▶ _PROMPT_: Copying exactly, give the lines in the material below from the one with "Click the General page title" to the one with "The image size is (931, 570).", ends included, and nothing besides.

▶ _AVAILABLE DATA_:
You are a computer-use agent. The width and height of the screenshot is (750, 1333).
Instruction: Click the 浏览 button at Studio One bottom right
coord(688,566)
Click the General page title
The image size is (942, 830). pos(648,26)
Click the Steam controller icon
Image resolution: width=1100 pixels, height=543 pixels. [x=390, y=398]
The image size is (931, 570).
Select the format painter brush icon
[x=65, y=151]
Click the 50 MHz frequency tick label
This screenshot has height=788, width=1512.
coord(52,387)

▶ _ANSWER BOX_:
Click the General page title
The image size is (942, 830). pos(648,26)
Click the Steam controller icon
Image resolution: width=1100 pixels, height=543 pixels. [x=390, y=398]
The image size is (931, 570).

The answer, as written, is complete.